_YOUR TASK:_
Every line of the material should be output exactly as written.
[RECORDED INFORMATION]
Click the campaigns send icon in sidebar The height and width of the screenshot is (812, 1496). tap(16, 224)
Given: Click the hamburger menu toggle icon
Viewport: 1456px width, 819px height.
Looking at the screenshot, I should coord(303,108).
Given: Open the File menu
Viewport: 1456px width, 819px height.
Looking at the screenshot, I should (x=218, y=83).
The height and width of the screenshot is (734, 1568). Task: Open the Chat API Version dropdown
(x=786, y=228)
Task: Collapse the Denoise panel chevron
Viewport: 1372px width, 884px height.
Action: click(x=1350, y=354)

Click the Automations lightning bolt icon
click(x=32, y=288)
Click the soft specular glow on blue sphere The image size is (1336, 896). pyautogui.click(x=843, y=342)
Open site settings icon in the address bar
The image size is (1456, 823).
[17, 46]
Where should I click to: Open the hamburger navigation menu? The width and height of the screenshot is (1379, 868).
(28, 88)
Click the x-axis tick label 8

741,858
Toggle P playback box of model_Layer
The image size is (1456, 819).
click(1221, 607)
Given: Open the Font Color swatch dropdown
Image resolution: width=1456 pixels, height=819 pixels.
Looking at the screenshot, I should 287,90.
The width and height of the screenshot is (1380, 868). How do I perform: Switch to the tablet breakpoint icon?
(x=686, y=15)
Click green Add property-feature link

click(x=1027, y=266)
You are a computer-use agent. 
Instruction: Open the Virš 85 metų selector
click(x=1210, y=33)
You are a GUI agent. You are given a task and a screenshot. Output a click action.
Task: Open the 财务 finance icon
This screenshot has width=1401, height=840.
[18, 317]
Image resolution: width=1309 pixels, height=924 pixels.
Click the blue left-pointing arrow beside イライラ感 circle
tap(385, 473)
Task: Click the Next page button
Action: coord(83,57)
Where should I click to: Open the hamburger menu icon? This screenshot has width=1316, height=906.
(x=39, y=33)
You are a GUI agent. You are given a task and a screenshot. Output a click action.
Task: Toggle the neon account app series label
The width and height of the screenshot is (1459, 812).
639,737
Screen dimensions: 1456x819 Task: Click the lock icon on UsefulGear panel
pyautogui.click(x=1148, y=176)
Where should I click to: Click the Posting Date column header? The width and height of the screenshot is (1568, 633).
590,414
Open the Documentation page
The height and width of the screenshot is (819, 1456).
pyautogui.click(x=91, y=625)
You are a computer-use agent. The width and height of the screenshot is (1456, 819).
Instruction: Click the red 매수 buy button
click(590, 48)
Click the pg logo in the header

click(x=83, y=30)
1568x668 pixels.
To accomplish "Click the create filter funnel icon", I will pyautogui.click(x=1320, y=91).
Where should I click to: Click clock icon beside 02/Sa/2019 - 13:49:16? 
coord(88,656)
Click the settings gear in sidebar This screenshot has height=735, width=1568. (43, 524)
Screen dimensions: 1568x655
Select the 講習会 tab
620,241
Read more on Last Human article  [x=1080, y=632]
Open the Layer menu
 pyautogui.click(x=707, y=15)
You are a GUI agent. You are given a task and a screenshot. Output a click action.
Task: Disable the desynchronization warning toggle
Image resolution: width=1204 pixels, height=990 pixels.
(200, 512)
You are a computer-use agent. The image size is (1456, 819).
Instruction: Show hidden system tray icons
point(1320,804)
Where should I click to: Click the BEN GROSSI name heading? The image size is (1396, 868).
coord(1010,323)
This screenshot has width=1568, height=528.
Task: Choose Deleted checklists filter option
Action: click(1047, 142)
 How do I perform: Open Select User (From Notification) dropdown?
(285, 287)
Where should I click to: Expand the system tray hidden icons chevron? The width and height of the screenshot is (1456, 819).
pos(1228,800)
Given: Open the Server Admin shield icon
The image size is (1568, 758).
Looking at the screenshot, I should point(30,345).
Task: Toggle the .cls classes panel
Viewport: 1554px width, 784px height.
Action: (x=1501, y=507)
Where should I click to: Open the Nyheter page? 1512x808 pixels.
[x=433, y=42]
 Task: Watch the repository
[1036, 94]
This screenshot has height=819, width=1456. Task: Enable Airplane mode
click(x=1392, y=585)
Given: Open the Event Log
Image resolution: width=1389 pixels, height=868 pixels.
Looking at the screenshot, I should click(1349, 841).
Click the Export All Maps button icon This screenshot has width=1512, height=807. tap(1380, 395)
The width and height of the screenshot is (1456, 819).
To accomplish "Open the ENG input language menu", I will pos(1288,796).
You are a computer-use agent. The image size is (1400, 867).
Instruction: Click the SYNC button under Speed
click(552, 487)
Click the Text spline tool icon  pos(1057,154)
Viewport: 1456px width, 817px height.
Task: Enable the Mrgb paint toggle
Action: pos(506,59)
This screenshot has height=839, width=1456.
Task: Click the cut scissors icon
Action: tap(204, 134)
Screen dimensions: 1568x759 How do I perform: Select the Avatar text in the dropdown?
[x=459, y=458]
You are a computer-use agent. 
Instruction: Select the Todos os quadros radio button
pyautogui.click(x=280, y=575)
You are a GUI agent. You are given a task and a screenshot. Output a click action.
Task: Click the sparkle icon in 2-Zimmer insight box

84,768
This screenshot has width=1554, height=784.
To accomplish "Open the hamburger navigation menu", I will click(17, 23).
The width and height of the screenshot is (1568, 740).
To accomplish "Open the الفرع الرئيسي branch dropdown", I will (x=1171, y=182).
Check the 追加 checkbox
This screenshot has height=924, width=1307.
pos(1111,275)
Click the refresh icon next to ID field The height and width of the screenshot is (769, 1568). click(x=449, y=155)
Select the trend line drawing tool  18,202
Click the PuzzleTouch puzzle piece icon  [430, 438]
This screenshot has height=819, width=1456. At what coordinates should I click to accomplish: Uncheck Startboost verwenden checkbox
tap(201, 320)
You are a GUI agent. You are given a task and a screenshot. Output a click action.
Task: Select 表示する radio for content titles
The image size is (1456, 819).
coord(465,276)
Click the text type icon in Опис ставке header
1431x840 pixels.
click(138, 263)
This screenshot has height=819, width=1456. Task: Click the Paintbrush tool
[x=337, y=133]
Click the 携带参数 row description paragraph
[/RECORDED INFORMATION]
_TASK ANSWER:_
Click the campaigns send icon in sidebar The height and width of the screenshot is (812, 1496). tap(16, 224)
Given: Click the hamburger menu toggle icon
Viewport: 1456px width, 819px height.
Looking at the screenshot, I should coord(303,108).
Given: Open the File menu
Viewport: 1456px width, 819px height.
Looking at the screenshot, I should (x=218, y=83).
The height and width of the screenshot is (734, 1568). Task: Open the Chat API Version dropdown
(x=786, y=228)
Task: Collapse the Denoise panel chevron
Viewport: 1372px width, 884px height.
Action: click(x=1350, y=354)

Click the Automations lightning bolt icon
click(x=32, y=288)
Click the soft specular glow on blue sphere The image size is (1336, 896). pyautogui.click(x=843, y=342)
Open site settings icon in the address bar
The image size is (1456, 823).
[17, 46]
Where should I click to: Open the hamburger navigation menu? The width and height of the screenshot is (1379, 868).
(28, 88)
Click the x-axis tick label 8

741,858
Toggle P playback box of model_Layer
The image size is (1456, 819).
click(1221, 607)
Given: Open the Font Color swatch dropdown
Image resolution: width=1456 pixels, height=819 pixels.
Looking at the screenshot, I should 287,90.
The width and height of the screenshot is (1380, 868). How do I perform: Switch to the tablet breakpoint icon?
(x=686, y=15)
Click green Add property-feature link

click(x=1027, y=266)
You are a computer-use agent. 
Instruction: Open the Virš 85 metų selector
click(x=1210, y=33)
You are a GUI agent. You are given a task and a screenshot. Output a click action.
Task: Open the 财务 finance icon
This screenshot has width=1401, height=840.
[18, 317]
Image resolution: width=1309 pixels, height=924 pixels.
Click the blue left-pointing arrow beside イライラ感 circle
tap(385, 473)
Task: Click the Next page button
Action: coord(83,57)
Where should I click to: Open the hamburger menu icon? This screenshot has width=1316, height=906.
(x=39, y=33)
You are a GUI agent. You are given a task and a screenshot. Output a click action.
Task: Toggle the neon account app series label
The width and height of the screenshot is (1459, 812).
639,737
Screen dimensions: 1456x819 Task: Click the lock icon on UsefulGear panel
pyautogui.click(x=1148, y=176)
Where should I click to: Click the Posting Date column header? The width and height of the screenshot is (1568, 633).
590,414
Open the Documentation page
The height and width of the screenshot is (819, 1456).
pyautogui.click(x=91, y=625)
You are a computer-use agent. The width and height of the screenshot is (1456, 819).
Instruction: Click the red 매수 buy button
click(590, 48)
Click the pg logo in the header

click(x=83, y=30)
1568x668 pixels.
To accomplish "Click the create filter funnel icon", I will pyautogui.click(x=1320, y=91).
Where should I click to: Click clock icon beside 02/Sa/2019 - 13:49:16? 
coord(88,656)
Click the settings gear in sidebar This screenshot has height=735, width=1568. (43, 524)
Screen dimensions: 1568x655
Select the 講習会 tab
620,241
Read more on Last Human article  [x=1080, y=632]
Open the Layer menu
 pyautogui.click(x=707, y=15)
You are a GUI agent. You are given a task and a screenshot. Output a click action.
Task: Disable the desynchronization warning toggle
Image resolution: width=1204 pixels, height=990 pixels.
(200, 512)
You are a computer-use agent. The image size is (1456, 819).
Instruction: Show hidden system tray icons
point(1320,804)
Where should I click to: Click the BEN GROSSI name heading? The image size is (1396, 868).
coord(1010,323)
This screenshot has width=1568, height=528.
Task: Choose Deleted checklists filter option
Action: click(1047, 142)
 How do I perform: Open Select User (From Notification) dropdown?
(285, 287)
Where should I click to: Expand the system tray hidden icons chevron? The width and height of the screenshot is (1456, 819).
pos(1228,800)
Given: Open the Server Admin shield icon
The image size is (1568, 758).
Looking at the screenshot, I should point(30,345).
Task: Toggle the .cls classes panel
Viewport: 1554px width, 784px height.
Action: (x=1501, y=507)
Where should I click to: Open the Nyheter page? 1512x808 pixels.
[x=433, y=42]
 Task: Watch the repository
[1036, 94]
This screenshot has height=819, width=1456. Task: Enable Airplane mode
click(x=1392, y=585)
Given: Open the Event Log
Image resolution: width=1389 pixels, height=868 pixels.
Looking at the screenshot, I should click(1349, 841).
Click the Export All Maps button icon This screenshot has width=1512, height=807. tap(1380, 395)
The width and height of the screenshot is (1456, 819).
To accomplish "Open the ENG input language menu", I will pos(1288,796).
You are a computer-use agent. The image size is (1400, 867).
Instruction: Click the SYNC button under Speed
click(552, 487)
Click the Text spline tool icon  pos(1057,154)
Viewport: 1456px width, 817px height.
Task: Enable the Mrgb paint toggle
Action: pos(506,59)
This screenshot has height=839, width=1456.
Task: Click the cut scissors icon
Action: tap(204, 134)
Screen dimensions: 1568x759 How do I perform: Select the Avatar text in the dropdown?
[x=459, y=458]
You are a computer-use agent. 
Instruction: Select the Todos os quadros radio button
pyautogui.click(x=280, y=575)
You are a GUI agent. You are given a task and a screenshot. Output a click action.
Task: Click the sparkle icon in 2-Zimmer insight box

84,768
This screenshot has width=1554, height=784.
To accomplish "Open the hamburger navigation menu", I will click(17, 23).
The width and height of the screenshot is (1568, 740).
To accomplish "Open the الفرع الرئيسي branch dropdown", I will (x=1171, y=182).
Check the 追加 checkbox
This screenshot has height=924, width=1307.
pos(1111,275)
Click the refresh icon next to ID field The height and width of the screenshot is (769, 1568). click(x=449, y=155)
Select the trend line drawing tool  18,202
Click the PuzzleTouch puzzle piece icon  [430, 438]
This screenshot has height=819, width=1456. At what coordinates should I click to accomplish: Uncheck Startboost verwenden checkbox
tap(201, 320)
You are a GUI agent. You are given a task and a screenshot. Output a click action.
Task: Select 表示する radio for content titles
The image size is (1456, 819).
coord(465,276)
Click the text type icon in Опис ставке header
1431x840 pixels.
click(138, 263)
This screenshot has height=819, width=1456. Task: Click the Paintbrush tool
[x=337, y=133]
Click the 携带参数 row description paragraph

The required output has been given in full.